Stored data:
>>>>
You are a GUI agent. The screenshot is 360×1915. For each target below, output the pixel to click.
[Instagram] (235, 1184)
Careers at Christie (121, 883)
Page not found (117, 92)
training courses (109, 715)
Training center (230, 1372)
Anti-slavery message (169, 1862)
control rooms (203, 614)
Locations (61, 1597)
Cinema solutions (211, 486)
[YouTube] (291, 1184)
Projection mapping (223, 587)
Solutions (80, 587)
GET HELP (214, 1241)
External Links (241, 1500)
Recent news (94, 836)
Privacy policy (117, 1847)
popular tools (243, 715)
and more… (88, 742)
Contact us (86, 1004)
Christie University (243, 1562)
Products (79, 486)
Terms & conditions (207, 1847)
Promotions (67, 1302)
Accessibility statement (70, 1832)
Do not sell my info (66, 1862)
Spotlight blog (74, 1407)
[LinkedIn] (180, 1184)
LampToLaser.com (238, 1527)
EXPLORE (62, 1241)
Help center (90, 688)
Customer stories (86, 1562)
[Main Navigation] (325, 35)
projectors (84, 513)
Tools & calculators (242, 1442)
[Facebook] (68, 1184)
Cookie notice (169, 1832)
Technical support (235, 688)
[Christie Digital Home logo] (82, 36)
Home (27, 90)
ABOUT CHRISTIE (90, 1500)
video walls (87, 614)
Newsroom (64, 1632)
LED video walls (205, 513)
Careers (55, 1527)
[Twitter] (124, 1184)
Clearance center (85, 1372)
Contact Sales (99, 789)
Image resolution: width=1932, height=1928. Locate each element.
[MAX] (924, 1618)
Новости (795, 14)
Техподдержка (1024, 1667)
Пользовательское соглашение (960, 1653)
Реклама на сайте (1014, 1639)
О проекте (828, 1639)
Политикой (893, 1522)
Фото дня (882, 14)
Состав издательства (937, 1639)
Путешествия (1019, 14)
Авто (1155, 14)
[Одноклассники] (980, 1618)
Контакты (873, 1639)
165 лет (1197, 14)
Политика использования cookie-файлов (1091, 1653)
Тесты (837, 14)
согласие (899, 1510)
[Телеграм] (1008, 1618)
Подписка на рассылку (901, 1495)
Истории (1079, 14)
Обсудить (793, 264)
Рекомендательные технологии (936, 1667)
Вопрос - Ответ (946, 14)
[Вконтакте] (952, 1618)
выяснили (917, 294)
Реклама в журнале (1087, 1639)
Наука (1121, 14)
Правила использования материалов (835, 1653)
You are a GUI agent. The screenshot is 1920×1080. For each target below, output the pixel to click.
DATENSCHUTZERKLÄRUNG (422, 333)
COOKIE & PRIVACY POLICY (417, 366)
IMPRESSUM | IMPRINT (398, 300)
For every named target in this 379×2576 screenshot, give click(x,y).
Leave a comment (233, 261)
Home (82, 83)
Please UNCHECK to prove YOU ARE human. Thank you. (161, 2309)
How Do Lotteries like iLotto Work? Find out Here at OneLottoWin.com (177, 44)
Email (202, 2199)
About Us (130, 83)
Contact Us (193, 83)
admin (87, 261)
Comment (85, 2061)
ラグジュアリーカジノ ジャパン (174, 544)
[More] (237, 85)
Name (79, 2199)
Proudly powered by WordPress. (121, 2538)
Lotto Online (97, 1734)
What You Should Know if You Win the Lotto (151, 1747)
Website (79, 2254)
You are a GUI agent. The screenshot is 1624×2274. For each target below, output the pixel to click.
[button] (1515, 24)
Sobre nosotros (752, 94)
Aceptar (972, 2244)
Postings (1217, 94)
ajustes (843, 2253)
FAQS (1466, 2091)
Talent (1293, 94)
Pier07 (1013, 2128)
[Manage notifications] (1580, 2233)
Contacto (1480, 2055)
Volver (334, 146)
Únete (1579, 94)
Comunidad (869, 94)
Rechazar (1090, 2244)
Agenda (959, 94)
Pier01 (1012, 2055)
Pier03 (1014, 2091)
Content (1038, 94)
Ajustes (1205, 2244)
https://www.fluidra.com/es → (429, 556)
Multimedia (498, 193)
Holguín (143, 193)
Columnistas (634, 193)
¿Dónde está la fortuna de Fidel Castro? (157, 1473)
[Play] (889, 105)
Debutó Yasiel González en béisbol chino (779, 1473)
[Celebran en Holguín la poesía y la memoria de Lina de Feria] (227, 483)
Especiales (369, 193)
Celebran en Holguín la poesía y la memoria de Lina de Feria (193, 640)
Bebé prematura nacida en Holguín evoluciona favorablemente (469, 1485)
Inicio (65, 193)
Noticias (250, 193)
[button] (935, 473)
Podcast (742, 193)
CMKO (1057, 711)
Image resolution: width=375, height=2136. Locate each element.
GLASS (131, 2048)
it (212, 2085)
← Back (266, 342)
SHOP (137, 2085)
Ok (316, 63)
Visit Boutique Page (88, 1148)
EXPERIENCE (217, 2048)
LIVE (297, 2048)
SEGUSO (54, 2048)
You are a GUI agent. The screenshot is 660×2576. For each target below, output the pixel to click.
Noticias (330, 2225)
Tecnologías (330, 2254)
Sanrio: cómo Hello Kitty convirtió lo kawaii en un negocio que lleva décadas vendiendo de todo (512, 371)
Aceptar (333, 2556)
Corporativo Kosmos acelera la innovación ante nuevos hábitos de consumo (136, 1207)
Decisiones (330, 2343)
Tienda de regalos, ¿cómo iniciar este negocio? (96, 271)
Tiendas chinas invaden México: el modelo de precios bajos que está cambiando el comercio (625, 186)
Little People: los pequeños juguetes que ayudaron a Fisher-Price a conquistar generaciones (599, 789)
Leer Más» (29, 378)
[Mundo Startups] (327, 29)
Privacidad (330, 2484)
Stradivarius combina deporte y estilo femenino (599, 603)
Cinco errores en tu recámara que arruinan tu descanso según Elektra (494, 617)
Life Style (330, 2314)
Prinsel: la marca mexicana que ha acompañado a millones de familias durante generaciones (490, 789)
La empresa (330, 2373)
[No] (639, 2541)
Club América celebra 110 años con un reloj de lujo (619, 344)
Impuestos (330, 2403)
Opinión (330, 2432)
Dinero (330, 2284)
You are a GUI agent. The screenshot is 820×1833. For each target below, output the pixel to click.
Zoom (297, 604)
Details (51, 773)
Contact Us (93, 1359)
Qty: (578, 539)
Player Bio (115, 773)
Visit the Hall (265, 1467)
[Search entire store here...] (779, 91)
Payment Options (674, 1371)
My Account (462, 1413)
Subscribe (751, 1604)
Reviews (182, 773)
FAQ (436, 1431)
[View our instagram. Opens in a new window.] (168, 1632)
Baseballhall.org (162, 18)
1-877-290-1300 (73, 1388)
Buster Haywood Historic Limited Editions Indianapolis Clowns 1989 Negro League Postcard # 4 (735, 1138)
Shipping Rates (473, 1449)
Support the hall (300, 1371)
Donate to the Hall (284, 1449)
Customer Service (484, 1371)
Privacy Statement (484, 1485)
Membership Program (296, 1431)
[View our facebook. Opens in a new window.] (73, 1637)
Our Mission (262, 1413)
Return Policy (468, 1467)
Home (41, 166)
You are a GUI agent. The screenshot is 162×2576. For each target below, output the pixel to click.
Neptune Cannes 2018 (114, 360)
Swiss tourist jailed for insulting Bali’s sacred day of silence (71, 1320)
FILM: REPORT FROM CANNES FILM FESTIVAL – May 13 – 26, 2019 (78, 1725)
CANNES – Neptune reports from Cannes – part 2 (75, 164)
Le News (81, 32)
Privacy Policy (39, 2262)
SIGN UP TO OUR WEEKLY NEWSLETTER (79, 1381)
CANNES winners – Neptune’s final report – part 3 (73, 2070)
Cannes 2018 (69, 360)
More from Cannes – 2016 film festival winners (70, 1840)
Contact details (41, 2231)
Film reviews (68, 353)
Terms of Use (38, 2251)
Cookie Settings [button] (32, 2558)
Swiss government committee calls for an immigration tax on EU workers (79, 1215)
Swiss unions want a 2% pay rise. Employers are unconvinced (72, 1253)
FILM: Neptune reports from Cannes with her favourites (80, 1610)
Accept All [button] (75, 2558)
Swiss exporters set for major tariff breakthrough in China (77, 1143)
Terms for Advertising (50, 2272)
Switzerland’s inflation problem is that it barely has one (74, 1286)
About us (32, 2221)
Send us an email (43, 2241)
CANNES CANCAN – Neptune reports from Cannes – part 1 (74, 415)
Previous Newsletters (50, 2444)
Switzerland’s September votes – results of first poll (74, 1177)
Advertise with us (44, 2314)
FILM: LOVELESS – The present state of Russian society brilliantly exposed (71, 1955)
<<<<
▶ [ABOUT THIS EXERCISE]: With the line holding "video walls (87, 614)" as the first and the line holding "Columnistas (634, 193)" as the last, set down that range of the entries above exactly, and nothing else.

▶ [REPLY]:
video walls (87, 614)
Newsroom (64, 1632)
LED video walls (205, 513)
Careers (55, 1527)
[Twitter] (124, 1184)
Clearance center (85, 1372)
Contact Sales (99, 789)
Image resolution: width=1932, height=1928. Locate each element.
[MAX] (924, 1618)
Новости (795, 14)
Техподдержка (1024, 1667)
Пользовательское соглашение (960, 1653)
Реклама на сайте (1014, 1639)
О проекте (828, 1639)
Политикой (893, 1522)
Фото дня (882, 14)
Состав издательства (937, 1639)
Путешествия (1019, 14)
Авто (1155, 14)
[Одноклассники] (980, 1618)
Контакты (873, 1639)
165 лет (1197, 14)
Политика использования cookie-файлов (1091, 1653)
Тесты (837, 14)
согласие (899, 1510)
[Телеграм] (1008, 1618)
Подписка на рассылку (901, 1495)
Истории (1079, 14)
Обсудить (793, 264)
Рекомендательные технологии (936, 1667)
Вопрос - Ответ (946, 14)
[Вконтакте] (952, 1618)
выяснили (917, 294)
Реклама в журнале (1087, 1639)
Наука (1121, 14)
Правила использования материалов (835, 1653)
You are a GUI agent. The screenshot is 1920×1080. For each target below, output the pixel to click.
DATENSCHUTZERKLÄRUNG (422, 333)
COOKIE & PRIVACY POLICY (417, 366)
IMPRESSUM | IMPRINT (398, 300)
For every named target in this 379×2576 screenshot, give click(x,y).
Leave a comment (233, 261)
Home (82, 83)
Please UNCHECK to prove YOU ARE human. Thank you. (161, 2309)
How Do Lotteries like iLotto Work? Find out Here at OneLottoWin.com (177, 44)
Email (202, 2199)
About Us (130, 83)
Contact Us (193, 83)
admin (87, 261)
Comment (85, 2061)
ラグジュアリーカジノ ジャパン (174, 544)
[More] (237, 85)
Name (79, 2199)
Proudly powered by WordPress. (121, 2538)
Lotto Online (97, 1734)
What You Should Know if You Win the Lotto (151, 1747)
Website (79, 2254)
You are a GUI agent. The screenshot is 1624×2274. For each target below, output the pixel to click.
[button] (1515, 24)
Sobre nosotros (752, 94)
Aceptar (972, 2244)
Postings (1217, 94)
ajustes (843, 2253)
FAQS (1466, 2091)
Talent (1293, 94)
Pier07 (1013, 2128)
[Manage notifications] (1580, 2233)
Contacto (1480, 2055)
Volver (334, 146)
Únete (1579, 94)
Comunidad (869, 94)
Rechazar (1090, 2244)
Agenda (959, 94)
Pier01 (1012, 2055)
Pier03 (1014, 2091)
Content (1038, 94)
Ajustes (1205, 2244)
https://www.fluidra.com/es → (429, 556)
Multimedia (498, 193)
Holguín (143, 193)
Columnistas (634, 193)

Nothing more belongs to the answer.